Snyag; snow in Bulgarian!

Exactly one week ago we were eating ice cream in Vitosha Blvd and didn’t believe it when Boryana told us that it would be snowing soon. All for the better: the surprise was bigger!

Vicente and I thought that Maria and Zanda would have had enough snow for a lifetime, them being from northern countries and all, but then we realised that that would be like saying that we Mediterranean types have grown bored of our beautiful beaches, after so many summers of enjoying the sea and lying in the sun!

One of the things I like the best about snow is how everything is equalised under its blanket; the paths in the park disappear and the roads have to be cleaned if civilization is to keep doing its thing.Walking in the streets next to our apartment before the snow bulldozers -or whatever their names are- had really gone to work was quite a feeling; this whiteness that literally freezes reality visible, overwhelming, in all directions, including above and below.

I almost didn’t go out for my usual run because of the snow but my sense of duty prevailed in the end and it was a good decision (Vicente remarked that I was very disciplined!) The biggest park near our flat where I usually go to when I don’t want to go too far – Sveta Troitsa – gave me an opportunity to witness how, indeed, regardless of how many times you see snow in your life, every time is almost like the first.

“Gay” some things never change, no matter
in which part of the world you are!

 

Sofians went to Sveta Troitsa Park to enjoy
the snow with their children.

 

I miss my sled…

 

Is an invisible path still a path?

 

My hands were trembling too much in the cold outside
of the warmth of the gloves for this picture to be any good.

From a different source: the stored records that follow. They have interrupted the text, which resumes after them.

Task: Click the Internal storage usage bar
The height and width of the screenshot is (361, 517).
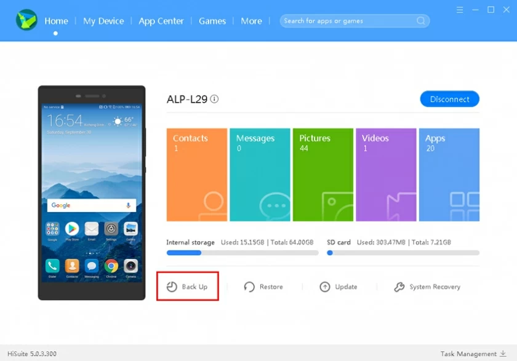Action: 242,252
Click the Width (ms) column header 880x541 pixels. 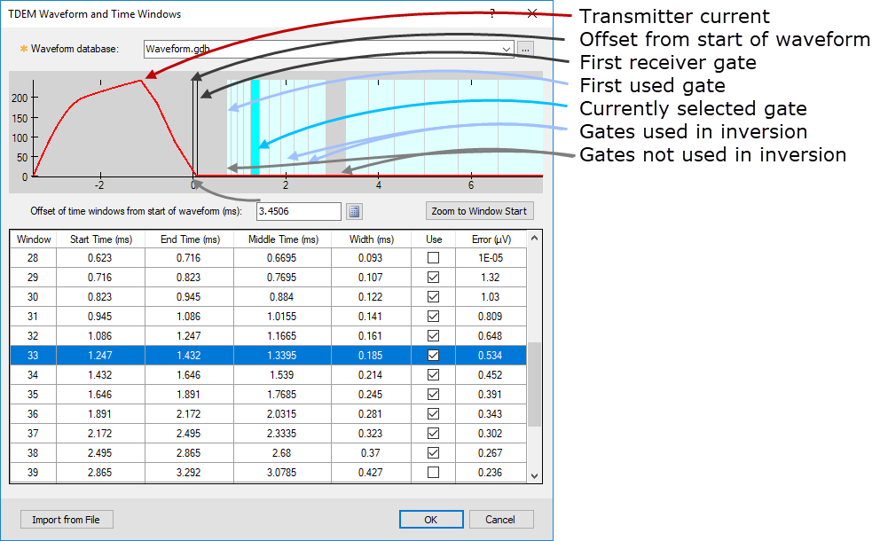click(x=372, y=239)
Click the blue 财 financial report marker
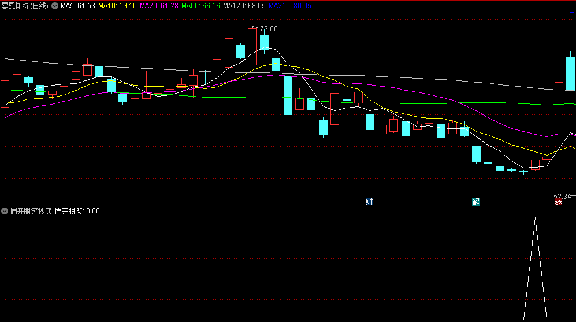The width and height of the screenshot is (576, 322). click(x=369, y=202)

Snow never stays around as much as I’d like it to, however, and today the white stuff of happiness started melting under the winter sun, even though it was still the coldest day we’ve been here by far! By this morning all of the roads were already full of the dirty slush that the snow leaves behind and makes it unpopular to those who see a lot of it every winter. In light of this, our mentor Boris told us of a Bulgarian poet, Smirnenski was his name if I recall correctly, who made the parallel in one of his works between the urbanisation of Bulgaria -the rural families moving to the city to find work- and how the pure, innocent snow quickly becomes dirty in the city streets… I would love to find this poem and post it here actually.

Fortunately we heard that there’s going to be more snow coming in just a few days; the circle of rural innocence which turns to dirty urbanisation will not stop turning! What would the macroscopic, social equivalent of the dirty slush finally evaporating and returning to the sky be, though?

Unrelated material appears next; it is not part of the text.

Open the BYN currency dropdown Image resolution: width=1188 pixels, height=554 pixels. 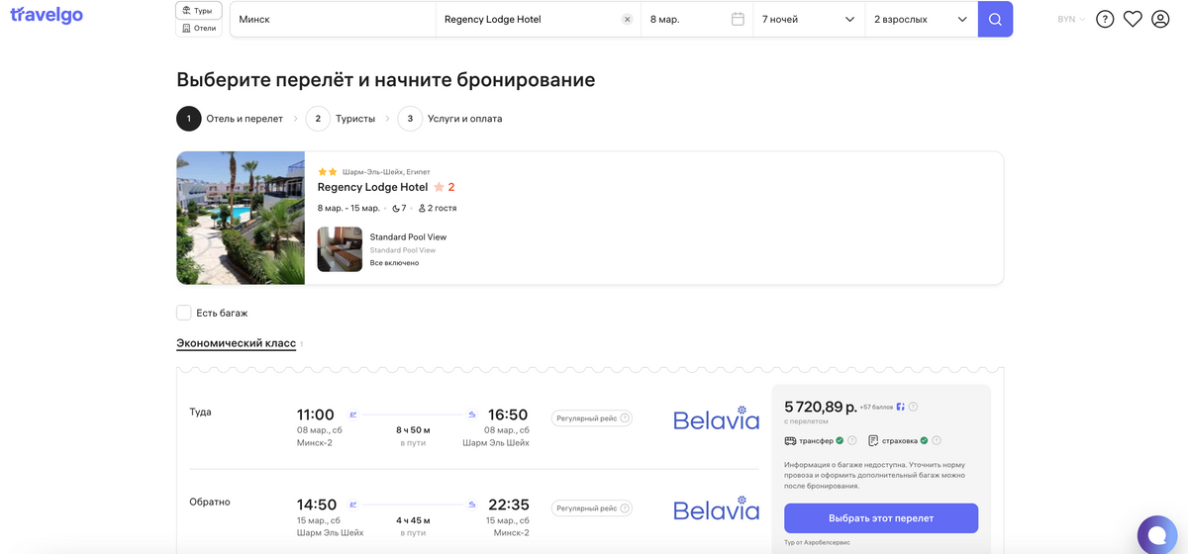1071,20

EVS in Sofia City Library Blog: Introducing! Second batch of fresh volunteers in Sofia

Repost from the Sofia City Library Blog on which I started posting today.


Dimitris from Greece; Maria from Denmark; Vicente from Spain and Zanda from Latvia. The four of us are the fresh batch of EVSers for the Sofia City Library. Our project started in the second week of January 2014 and will end in October of the same year. That’s right: we’ll be living in Sofia together for a full nine months – in fact it’s already been two weeks we’ve lived together. This blog will serve as our medium of communication with the world, our platform for sharing all that we do here in Bulgaria, our work at the library, our experiences as EVS volunteers and lots more. We’re picking it up from where the previous volunteers left it off. Thank you Jose Manuel, Agne, Sarah and Ricardo; we promise we’ll make you guys proud.

Left to right: Ricardo (the veteran), Zanda, Maria, Vicente, Dimitris.Picture by Valentina.

And for those of you just dying to know a little more about us, fear not: we wrote little texts for introducing ourselves, exclusively for this post – for your eyes only!

Zanda:

This is a very special place I want to tell you about. A place where the cows are blue and skys are orange. In this place lives a grandmother with white hair who is called Baltic Sea. If you listen carefully you can hear how she whispers old stories about Baltic countries. This place is made from grass, rivers, forests, trees and flowers. In this place live people, who don’t talk, but they are singing. Their flesh is the earth and their blood is the water. This place is LATVIA.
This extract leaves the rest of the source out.